#### Task item
Please retype exactly, and with nothing added, the lines of the material from the one with "研究显示女孩睡眠不足8小时更爱吃垃圾食品 (983, 299)" through the final one.

#### Provided material

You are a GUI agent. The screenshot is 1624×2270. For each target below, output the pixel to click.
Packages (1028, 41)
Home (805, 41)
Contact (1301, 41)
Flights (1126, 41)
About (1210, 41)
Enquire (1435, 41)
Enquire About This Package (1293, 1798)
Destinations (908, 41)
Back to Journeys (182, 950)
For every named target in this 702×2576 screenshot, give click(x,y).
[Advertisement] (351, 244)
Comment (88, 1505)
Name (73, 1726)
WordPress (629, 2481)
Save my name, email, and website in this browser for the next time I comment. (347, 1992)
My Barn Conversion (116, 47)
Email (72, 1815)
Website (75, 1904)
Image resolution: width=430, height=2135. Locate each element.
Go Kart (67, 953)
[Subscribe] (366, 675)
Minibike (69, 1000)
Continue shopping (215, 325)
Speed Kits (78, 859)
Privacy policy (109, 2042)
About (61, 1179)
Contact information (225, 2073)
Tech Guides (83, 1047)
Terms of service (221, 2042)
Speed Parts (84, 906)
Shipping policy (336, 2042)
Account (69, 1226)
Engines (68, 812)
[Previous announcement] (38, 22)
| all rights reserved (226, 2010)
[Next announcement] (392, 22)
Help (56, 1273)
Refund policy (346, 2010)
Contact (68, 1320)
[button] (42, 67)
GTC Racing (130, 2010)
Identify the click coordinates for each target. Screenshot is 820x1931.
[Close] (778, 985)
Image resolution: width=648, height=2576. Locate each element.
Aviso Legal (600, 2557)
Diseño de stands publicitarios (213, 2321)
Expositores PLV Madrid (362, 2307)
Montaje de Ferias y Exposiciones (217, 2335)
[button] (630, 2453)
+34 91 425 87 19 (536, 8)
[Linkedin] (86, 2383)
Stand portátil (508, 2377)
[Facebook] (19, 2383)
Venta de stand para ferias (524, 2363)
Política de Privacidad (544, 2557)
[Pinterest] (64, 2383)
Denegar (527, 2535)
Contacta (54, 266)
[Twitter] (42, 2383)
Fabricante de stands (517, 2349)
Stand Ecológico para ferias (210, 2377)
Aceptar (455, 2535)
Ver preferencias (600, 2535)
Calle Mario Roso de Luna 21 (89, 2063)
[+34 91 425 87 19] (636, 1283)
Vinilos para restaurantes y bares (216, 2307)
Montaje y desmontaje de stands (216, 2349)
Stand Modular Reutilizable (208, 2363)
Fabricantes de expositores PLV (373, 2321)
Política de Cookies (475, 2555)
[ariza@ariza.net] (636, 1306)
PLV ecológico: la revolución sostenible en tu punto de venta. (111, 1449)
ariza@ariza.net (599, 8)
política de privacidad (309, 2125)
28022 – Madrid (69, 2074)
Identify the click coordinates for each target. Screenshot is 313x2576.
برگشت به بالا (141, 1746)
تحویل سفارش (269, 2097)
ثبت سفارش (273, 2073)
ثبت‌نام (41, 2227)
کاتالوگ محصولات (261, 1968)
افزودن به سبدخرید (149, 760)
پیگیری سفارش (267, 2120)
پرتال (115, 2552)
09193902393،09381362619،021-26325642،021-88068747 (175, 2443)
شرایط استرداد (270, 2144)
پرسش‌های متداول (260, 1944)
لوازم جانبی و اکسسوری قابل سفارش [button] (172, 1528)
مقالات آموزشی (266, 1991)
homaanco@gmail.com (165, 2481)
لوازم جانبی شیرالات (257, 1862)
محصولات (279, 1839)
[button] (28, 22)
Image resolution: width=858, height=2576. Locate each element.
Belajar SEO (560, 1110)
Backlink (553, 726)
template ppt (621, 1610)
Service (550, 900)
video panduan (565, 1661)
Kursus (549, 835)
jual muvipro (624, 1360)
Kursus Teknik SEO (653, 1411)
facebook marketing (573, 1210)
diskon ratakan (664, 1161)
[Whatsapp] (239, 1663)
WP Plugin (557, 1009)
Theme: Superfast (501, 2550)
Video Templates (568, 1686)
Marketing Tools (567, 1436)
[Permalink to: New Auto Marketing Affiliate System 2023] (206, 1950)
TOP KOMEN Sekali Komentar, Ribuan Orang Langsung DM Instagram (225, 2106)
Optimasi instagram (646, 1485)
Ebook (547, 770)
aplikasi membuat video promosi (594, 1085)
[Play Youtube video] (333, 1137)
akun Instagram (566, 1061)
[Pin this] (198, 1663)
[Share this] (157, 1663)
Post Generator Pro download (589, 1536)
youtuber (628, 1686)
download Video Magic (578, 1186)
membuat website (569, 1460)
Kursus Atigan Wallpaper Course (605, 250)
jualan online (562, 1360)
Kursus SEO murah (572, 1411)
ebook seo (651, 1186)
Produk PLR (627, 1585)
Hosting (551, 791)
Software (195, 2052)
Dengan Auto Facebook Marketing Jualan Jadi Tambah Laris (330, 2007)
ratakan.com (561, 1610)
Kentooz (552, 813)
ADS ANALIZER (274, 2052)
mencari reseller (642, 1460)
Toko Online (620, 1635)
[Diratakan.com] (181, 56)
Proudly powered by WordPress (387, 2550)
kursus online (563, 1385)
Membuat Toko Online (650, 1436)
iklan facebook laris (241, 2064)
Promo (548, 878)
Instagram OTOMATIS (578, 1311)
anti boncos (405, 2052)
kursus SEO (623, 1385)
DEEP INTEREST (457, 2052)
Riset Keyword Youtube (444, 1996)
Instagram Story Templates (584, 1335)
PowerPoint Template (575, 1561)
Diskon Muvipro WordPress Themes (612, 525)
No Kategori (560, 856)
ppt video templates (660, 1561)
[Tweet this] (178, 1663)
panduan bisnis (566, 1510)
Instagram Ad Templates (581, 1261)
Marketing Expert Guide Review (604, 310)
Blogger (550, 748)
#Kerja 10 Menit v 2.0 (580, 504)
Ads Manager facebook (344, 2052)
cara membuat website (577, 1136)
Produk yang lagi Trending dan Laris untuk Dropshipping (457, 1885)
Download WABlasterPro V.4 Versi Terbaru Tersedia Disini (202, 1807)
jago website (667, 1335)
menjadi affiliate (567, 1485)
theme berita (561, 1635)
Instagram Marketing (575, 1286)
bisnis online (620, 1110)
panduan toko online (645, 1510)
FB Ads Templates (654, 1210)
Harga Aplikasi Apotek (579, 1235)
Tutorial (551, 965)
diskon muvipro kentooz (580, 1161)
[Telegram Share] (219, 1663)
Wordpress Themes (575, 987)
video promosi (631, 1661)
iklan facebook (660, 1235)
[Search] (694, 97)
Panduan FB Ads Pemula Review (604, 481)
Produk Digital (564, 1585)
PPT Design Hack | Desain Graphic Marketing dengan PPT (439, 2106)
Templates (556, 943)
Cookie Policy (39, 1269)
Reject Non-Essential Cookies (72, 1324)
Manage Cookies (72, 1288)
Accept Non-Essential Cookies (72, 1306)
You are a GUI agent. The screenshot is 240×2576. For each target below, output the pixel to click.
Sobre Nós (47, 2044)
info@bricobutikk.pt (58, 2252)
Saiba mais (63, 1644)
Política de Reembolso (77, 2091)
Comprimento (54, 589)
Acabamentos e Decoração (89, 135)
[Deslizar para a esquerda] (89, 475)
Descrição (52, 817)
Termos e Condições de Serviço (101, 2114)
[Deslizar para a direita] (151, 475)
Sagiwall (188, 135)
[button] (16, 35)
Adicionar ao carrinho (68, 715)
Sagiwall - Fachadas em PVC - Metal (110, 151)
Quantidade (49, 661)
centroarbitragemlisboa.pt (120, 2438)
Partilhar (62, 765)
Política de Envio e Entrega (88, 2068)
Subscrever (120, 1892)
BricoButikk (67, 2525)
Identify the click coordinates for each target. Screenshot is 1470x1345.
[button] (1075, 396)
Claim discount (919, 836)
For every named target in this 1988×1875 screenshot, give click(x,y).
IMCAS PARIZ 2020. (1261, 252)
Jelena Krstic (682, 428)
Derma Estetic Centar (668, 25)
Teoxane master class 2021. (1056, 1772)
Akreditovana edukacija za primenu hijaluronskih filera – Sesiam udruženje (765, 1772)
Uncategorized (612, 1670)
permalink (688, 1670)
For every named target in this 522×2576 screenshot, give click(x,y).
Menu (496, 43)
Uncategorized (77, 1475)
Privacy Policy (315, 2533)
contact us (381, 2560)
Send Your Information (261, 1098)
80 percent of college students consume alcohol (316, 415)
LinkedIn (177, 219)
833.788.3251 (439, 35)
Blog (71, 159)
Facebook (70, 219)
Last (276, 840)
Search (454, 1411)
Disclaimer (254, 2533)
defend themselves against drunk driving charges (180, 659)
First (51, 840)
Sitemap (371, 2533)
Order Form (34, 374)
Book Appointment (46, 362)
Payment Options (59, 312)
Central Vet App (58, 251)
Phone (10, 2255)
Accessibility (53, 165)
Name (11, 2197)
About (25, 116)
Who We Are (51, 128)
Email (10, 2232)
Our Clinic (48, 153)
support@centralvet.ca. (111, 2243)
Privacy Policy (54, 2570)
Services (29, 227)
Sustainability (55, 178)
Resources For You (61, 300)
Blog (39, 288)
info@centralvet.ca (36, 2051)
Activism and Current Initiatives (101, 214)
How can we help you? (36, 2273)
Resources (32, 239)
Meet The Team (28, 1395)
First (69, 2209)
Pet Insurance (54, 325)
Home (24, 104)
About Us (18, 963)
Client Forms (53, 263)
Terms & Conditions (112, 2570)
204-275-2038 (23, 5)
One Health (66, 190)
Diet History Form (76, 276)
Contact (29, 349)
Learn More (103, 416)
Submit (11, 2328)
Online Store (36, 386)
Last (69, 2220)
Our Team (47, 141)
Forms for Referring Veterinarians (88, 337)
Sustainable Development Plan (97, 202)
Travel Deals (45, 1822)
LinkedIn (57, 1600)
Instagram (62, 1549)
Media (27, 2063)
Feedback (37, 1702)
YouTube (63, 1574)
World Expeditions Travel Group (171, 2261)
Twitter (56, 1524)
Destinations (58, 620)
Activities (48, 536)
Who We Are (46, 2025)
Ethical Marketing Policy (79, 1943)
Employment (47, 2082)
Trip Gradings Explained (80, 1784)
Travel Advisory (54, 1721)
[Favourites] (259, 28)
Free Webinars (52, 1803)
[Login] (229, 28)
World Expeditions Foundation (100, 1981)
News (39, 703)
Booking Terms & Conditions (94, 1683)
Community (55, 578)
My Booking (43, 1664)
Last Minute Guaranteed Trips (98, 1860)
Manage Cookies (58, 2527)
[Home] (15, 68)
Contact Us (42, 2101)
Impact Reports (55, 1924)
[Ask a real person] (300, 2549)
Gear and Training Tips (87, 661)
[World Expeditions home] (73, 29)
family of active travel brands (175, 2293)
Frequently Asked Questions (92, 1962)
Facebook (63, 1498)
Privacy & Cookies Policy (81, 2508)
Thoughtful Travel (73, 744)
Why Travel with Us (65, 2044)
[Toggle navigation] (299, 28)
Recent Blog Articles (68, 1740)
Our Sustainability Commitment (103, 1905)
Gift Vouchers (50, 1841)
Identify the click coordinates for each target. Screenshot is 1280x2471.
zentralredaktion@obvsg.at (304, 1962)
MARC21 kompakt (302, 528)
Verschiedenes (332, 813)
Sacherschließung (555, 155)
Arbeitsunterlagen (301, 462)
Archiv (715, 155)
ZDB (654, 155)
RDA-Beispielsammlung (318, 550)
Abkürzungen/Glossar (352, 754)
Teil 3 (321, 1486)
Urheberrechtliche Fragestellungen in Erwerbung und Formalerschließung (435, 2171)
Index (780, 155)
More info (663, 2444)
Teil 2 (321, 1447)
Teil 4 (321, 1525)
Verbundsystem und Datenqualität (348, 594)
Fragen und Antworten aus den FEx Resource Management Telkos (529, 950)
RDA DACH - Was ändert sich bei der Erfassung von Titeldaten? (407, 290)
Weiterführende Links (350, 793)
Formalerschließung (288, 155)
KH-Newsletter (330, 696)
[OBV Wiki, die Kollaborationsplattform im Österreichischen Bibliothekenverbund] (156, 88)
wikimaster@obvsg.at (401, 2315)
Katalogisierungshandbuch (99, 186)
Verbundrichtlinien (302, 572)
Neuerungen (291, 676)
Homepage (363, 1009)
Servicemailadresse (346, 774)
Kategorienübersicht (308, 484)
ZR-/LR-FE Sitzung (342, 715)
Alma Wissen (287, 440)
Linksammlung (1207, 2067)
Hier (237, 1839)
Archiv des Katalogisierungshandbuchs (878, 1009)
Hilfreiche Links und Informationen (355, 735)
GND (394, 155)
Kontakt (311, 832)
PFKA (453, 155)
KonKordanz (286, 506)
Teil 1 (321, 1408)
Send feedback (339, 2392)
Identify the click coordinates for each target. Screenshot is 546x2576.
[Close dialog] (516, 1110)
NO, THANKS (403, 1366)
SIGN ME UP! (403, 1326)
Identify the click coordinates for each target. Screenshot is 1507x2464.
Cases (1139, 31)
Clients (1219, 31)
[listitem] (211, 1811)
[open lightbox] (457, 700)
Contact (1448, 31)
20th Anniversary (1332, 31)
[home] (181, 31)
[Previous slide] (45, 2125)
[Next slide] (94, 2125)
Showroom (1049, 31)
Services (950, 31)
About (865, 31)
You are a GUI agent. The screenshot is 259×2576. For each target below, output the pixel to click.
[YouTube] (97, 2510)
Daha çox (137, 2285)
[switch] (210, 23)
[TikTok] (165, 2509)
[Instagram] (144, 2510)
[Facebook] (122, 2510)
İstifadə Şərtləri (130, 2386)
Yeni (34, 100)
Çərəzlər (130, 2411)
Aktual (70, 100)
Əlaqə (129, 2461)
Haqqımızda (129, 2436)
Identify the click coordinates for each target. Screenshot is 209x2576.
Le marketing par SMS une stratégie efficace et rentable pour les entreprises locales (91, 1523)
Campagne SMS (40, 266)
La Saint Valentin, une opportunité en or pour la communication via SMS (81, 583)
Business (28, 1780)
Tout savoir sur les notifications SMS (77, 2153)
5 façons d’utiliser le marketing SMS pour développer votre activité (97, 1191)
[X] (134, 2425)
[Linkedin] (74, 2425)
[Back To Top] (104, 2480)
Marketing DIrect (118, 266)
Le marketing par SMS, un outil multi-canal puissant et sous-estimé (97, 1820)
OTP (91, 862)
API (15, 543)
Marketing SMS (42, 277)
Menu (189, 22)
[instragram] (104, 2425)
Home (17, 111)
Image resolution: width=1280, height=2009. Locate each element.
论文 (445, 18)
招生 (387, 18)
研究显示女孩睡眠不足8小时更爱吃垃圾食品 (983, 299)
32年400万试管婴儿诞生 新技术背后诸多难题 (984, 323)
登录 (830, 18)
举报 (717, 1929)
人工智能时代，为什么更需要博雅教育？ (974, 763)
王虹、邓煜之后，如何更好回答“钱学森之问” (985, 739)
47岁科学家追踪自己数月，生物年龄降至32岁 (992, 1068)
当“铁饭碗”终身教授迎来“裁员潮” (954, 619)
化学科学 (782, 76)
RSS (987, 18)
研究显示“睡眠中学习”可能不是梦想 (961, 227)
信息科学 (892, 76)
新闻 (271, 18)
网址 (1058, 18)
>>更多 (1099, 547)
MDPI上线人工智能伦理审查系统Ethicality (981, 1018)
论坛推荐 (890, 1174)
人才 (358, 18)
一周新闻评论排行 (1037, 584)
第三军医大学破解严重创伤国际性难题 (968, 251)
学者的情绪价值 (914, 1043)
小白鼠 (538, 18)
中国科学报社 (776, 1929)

#### Finished exercise
研究显示女孩睡眠不足8小时更爱吃垃圾食品 (983, 299)
32年400万试管婴儿诞生 新技术背后诸多难题 (984, 323)
登录 (830, 18)
举报 (717, 1929)
人工智能时代，为什么更需要博雅教育？ (974, 763)
王虹、邓煜之后，如何更好回答“钱学森之问” (985, 739)
47岁科学家追踪自己数月，生物年龄降至32岁 (992, 1068)
当“铁饭碗”终身教授迎来“裁员潮” (954, 619)
化学科学 (782, 76)
RSS (987, 18)
研究显示“睡眠中学习”可能不是梦想 (961, 227)
信息科学 (892, 76)
新闻 (271, 18)
网址 (1058, 18)
>>更多 (1099, 547)
MDPI上线人工智能伦理审查系统Ethicality (981, 1018)
论坛推荐 (890, 1174)
人才 (358, 18)
一周新闻评论排行 (1037, 584)
第三军医大学破解严重创伤国际性难题 (968, 251)
学者的情绪价值 (914, 1043)
小白鼠 (538, 18)
中国科学报社 (776, 1929)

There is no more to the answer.